Integrating 3D printing into Womp as a scalable revenue engine

I designed and shipped Womp’s 3D printing workflow, turning a complex manufacturing process into a guided funnel that created a stable new revenue stream.

3D printing workflow preview

The Problem

Most Womp users treated 3D printing like pressing “Print” on a document. The canvas made everything look valid, but many designs would fail physically or arrive looking completely different. Without guidance, users faced wasted money, expectation mismatch, and avoidable frustration.

To succeed, printing needed to feel predictable, transparent, and reliable for beginners—without taking ownership away from the creator.

Core insight: 3D printing isn’t a feature—it’s a manufacturing process. And manufacturing has rules you can’t negotiate with.

Why This Was Hard

Users lacked manufacturing literacy

Thin walls snap, floaters fail, beds have hard limits.

Computation is sequential

Hollowing takes 3-5 sec; everything after depends on that result.

User agency is non-negotiable

We never auto-fix art. Guide, don’t override.

Strategy: Enforce Manufacturing Reality

Separate creation from printing

Entering Print Mode removes modeling tools. Editing during prep creates unpredictable geometry.

Lock the physics-driven sequence

Size → Solid/Hollow → Drains → Verify → Price → Checkout. Each step depends on the last.

Make computation visible

Hollowing locks the model for 3-5 seconds with a clear progress state. No mystery freezes.

Anchor cost early

Show hollow price first—it’s cheaper and sets realistic expectations. Solid pricing then makes sense.

Let users accept risk

Minor warnings (thin walls) can be overridden. Users proceed with eyes open.

The Workflow

Complete workflow: 7-step linear sequence

The complete Print Mode workflow enforcing a physics-driven sequence

1

Enter Print Mode

User commits; creation tools disappear.

Print Mode entry with creation tools removed

Entering Print Mode transitions from creation to manufacturing workflow

2

Select material

Choose from available materials. Each material affects price, durability, and print quality.

Material selection interface with options

Material selection showing different options with clear trade-offs

3

Set size

Model must fit bed. If oversized, we block progress and explain—never auto-scale.

Size controls with bed constraints visualization

Size adjustment with clear feedback on bed limits

4

Choose solid or hollow

Solid: Skip to verification. Hollow: Set wall thickness → compute interior shell → translucent preview.

Hollow selection with wall thickness control and computation state

Hollowing computation with progress indicator and translucent preview

5

Place drain ports (hollow only)

Tap any surface; system snaps to valid geometry. Ports reset if thickness changes, with clear explanation.

Drain port placement with smart snapping

Click-to-place drain ports with automatic geometry validation

6

Verify printability

Manual checklist, not automated gates. Users confirm: walls thick enough? drains placed? no floaters? Responsibility stays with creator.
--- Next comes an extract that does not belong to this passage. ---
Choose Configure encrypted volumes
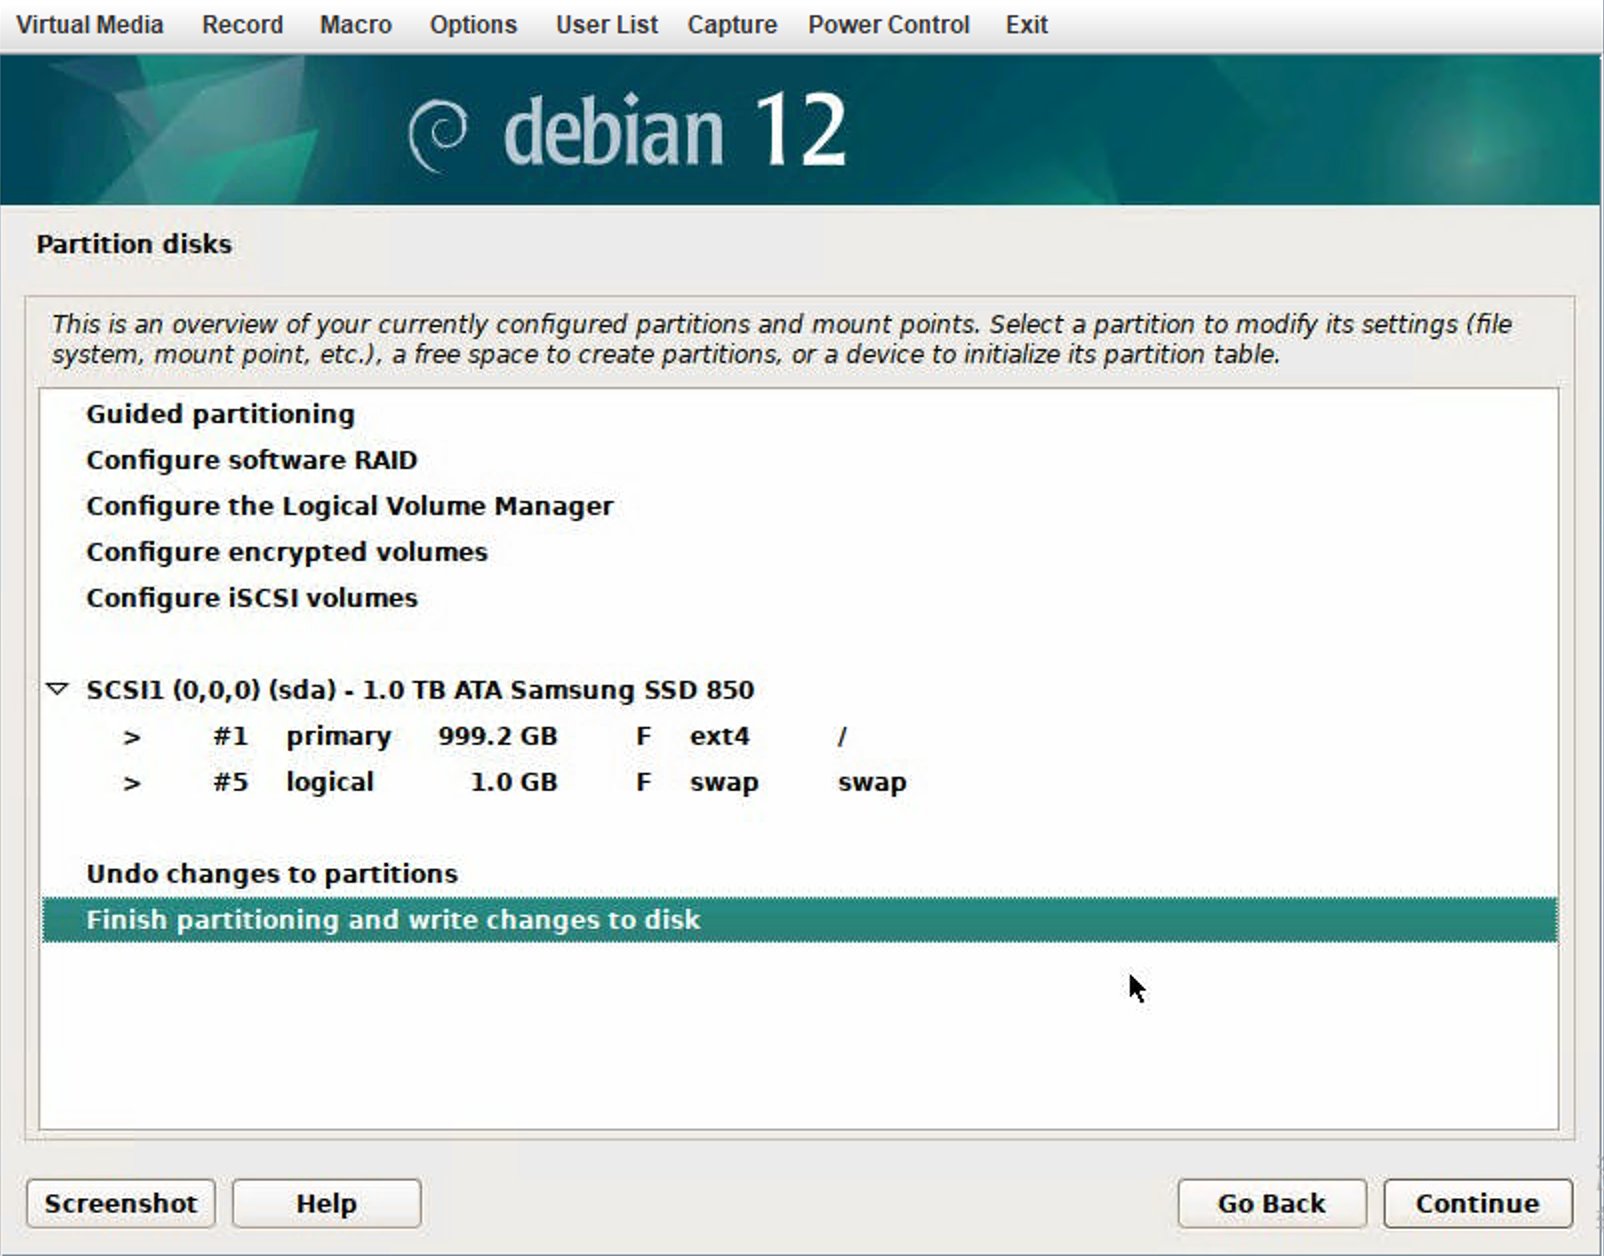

Manual verification checklist with clear warnings

Verification checklist that keeps responsibility with the creator

7

Review pricing and checkout

Price reflects actual geometry. Pro upsell framed as transparent savings. One click to order.

Key Tradeoffs (and why I chose them)

Stability > Flexibility

A sidebar would let users skip steps and break things. Linear flow prevented silent failures.

Impact: 30% → <5% failure rate

Locked model during calc

Edits during hollowing corrupt geometry. Locking traded perceived control for actual stability.

Impact: Zero crashes from calc conflicts

Forced resets on changes

Geometry dependencies are real. Resets were required, but clear explanations reduced frustration.

Impact: Users understood why, not just what

Hollow-first pricing

Anchoring cost early cut abandonment 40% and increased Pro conversions.

Impact: 40% lower cart abandonment

Informed overrides

Blocking every warning killed edge cases. Allowing overrides captured revenue while keeping risk transparent.

Impact: +15% conversion on edge cases

Impact

Printing = Subs

Revenue milestone

in ~12 months. Became core business pillar

30% → <5%

Failure rate drop

Avoidable failures post-launch Q1

–40%

Cart abandonment

with early cost framing vs. hidden pricing

Successful print results: digital design matched to physical output

UI verification screen alongside the actual printed object—proving the workflow works

The workflow launched as Womp’s bridge from digital to physical. By preventing predictable errors and framing cost honestly, printing became a second revenue engine and a core pillar of Womp’s go-to-market strategy.

What I’d Do Next

Eliminate resets with dynamic geometry

Resets happened because hollowing was a static computation. With more engineering time, I’d make the pipeline fully dynamic—changing wall thickness would update drains and verification automatically. The team is now exploring this with AI-assisted geometry.

Why This Matters

This wasn’t a feature. It was translating manufacturing reality into a mental model users could internalize. By embedding physics into the workflow and respecting creator ownership, I made Womp’s printing service trustworthy, profitable, and scalable—fast.